*What you are asked to do*. For the data below, say how many lines contain "value". Only the number should be given.
─── Data supplied ───
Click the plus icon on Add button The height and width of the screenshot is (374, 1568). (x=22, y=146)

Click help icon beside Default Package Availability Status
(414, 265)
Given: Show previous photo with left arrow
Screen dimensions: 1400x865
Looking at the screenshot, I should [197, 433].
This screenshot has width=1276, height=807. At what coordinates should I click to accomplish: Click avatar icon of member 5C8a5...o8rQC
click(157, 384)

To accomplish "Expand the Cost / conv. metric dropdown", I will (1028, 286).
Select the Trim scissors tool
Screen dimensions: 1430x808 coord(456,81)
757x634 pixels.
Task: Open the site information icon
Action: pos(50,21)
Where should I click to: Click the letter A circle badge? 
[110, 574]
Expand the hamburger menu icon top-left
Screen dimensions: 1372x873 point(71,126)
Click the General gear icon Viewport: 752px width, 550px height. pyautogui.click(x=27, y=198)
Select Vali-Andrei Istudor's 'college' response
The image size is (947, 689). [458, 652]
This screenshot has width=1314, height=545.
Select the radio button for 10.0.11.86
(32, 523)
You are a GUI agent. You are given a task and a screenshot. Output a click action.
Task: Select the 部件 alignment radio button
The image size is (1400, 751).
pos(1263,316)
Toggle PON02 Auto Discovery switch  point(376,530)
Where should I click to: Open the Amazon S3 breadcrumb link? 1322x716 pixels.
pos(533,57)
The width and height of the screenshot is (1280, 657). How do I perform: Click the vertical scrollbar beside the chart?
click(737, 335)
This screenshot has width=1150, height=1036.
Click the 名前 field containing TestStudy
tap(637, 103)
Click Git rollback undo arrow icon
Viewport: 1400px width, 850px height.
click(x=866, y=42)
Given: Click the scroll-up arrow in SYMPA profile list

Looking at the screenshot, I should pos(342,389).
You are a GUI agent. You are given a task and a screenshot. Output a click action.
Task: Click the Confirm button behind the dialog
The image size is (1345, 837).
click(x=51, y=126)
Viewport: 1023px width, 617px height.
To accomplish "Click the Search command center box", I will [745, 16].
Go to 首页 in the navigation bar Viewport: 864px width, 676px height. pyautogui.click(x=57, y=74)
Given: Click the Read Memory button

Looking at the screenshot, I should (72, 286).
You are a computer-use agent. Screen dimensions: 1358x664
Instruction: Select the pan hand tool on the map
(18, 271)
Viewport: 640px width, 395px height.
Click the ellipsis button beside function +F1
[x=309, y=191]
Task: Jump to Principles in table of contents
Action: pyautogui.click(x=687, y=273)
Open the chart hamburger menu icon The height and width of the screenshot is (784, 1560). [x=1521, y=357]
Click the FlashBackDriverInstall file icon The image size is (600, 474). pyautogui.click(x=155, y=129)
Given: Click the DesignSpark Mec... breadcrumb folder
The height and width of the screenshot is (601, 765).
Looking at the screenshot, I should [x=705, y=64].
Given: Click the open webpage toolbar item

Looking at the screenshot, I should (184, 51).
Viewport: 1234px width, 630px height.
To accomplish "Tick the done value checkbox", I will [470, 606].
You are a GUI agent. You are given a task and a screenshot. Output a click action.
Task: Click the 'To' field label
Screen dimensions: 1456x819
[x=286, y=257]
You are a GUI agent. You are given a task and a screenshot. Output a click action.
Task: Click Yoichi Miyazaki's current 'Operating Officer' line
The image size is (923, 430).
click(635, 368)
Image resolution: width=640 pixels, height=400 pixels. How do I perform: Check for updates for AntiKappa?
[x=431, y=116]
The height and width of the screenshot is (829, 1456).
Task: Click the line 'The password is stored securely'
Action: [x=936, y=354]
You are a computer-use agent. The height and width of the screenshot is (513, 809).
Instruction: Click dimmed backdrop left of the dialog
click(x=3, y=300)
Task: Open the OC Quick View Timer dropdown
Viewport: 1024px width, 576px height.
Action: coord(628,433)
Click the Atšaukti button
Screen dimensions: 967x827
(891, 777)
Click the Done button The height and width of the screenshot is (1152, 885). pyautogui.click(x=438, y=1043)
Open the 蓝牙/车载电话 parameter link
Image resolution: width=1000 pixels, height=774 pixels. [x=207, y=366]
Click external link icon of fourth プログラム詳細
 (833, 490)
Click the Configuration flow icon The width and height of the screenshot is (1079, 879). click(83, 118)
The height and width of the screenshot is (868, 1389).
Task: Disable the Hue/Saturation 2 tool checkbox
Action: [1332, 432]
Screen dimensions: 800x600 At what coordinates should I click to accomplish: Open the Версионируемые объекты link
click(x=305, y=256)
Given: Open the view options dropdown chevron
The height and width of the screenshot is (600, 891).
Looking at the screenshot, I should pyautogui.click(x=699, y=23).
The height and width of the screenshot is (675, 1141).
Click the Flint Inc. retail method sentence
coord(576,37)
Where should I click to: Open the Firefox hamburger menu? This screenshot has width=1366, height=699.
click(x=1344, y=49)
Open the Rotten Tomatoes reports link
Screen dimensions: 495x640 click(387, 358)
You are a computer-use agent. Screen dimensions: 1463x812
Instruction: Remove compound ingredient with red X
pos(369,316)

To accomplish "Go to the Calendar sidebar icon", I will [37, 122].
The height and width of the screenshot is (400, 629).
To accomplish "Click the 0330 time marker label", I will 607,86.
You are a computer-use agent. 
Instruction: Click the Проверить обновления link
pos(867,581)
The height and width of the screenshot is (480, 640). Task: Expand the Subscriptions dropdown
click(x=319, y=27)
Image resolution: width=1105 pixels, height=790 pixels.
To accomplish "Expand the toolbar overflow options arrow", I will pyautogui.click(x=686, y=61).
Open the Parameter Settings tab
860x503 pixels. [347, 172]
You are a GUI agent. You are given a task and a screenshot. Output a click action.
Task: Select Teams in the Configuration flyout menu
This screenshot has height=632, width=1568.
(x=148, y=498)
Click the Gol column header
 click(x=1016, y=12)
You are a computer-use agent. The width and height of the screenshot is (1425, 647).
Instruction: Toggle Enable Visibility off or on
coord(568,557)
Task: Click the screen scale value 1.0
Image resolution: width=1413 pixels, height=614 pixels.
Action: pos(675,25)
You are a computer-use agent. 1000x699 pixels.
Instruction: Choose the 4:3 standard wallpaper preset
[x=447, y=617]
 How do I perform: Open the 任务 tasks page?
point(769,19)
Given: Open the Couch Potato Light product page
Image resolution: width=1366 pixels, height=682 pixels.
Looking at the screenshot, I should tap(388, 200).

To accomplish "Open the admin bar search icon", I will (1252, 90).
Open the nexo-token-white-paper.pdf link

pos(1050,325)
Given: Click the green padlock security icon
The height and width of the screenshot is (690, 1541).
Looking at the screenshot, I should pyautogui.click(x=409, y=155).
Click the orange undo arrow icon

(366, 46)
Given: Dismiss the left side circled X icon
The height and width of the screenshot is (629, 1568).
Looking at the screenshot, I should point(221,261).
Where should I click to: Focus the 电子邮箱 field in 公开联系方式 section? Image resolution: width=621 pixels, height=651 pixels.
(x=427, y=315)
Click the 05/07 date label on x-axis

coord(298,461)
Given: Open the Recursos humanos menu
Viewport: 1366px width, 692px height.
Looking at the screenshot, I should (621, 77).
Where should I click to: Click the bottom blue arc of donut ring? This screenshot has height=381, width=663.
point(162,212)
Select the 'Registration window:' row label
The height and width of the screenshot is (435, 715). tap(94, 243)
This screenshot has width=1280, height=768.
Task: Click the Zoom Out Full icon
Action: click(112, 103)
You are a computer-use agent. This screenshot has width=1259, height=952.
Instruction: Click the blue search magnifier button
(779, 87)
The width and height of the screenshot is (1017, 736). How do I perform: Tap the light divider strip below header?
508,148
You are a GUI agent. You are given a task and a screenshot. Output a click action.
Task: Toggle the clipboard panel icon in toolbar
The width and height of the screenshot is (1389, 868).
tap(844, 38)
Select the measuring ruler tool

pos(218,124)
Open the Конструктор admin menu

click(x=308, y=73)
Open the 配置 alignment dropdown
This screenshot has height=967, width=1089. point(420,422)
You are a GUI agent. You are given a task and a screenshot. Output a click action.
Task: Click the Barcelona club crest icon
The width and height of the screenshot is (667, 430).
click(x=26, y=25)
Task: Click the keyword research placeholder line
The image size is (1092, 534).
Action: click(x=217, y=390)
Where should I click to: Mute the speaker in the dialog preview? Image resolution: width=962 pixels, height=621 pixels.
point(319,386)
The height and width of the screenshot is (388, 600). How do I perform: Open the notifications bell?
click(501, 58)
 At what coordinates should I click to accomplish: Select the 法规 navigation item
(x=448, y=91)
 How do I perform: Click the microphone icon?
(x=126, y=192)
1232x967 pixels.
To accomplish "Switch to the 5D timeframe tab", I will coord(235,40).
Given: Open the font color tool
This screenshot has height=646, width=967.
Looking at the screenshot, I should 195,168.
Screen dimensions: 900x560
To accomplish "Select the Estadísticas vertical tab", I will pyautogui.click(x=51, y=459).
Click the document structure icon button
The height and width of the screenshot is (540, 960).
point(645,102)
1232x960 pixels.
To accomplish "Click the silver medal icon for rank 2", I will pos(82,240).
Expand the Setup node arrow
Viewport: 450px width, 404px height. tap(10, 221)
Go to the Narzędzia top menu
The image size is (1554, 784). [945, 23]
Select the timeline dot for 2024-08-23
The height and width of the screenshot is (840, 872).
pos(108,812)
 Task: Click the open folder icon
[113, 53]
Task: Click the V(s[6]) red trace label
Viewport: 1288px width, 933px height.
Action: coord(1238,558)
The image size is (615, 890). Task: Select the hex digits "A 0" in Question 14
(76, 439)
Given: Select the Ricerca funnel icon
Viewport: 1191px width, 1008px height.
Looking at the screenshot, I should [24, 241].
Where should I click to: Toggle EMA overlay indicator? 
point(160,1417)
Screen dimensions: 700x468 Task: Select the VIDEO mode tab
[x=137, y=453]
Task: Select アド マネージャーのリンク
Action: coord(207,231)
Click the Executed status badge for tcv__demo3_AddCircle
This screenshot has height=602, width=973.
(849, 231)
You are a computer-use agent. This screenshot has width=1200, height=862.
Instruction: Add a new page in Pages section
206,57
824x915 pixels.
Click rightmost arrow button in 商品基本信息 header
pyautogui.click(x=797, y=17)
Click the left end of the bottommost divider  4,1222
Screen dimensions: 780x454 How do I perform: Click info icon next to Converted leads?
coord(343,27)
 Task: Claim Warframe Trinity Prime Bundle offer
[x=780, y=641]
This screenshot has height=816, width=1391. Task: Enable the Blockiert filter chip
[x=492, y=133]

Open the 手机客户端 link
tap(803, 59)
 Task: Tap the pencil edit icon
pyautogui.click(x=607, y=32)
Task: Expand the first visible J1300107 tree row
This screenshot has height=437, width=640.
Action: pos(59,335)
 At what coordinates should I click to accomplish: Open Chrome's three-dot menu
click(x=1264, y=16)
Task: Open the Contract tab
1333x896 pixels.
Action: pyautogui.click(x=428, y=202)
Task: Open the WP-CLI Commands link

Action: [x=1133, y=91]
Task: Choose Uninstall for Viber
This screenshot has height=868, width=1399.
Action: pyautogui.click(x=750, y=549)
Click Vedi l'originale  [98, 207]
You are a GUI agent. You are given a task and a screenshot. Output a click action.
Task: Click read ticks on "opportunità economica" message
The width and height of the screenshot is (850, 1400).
───
*Response box*. 2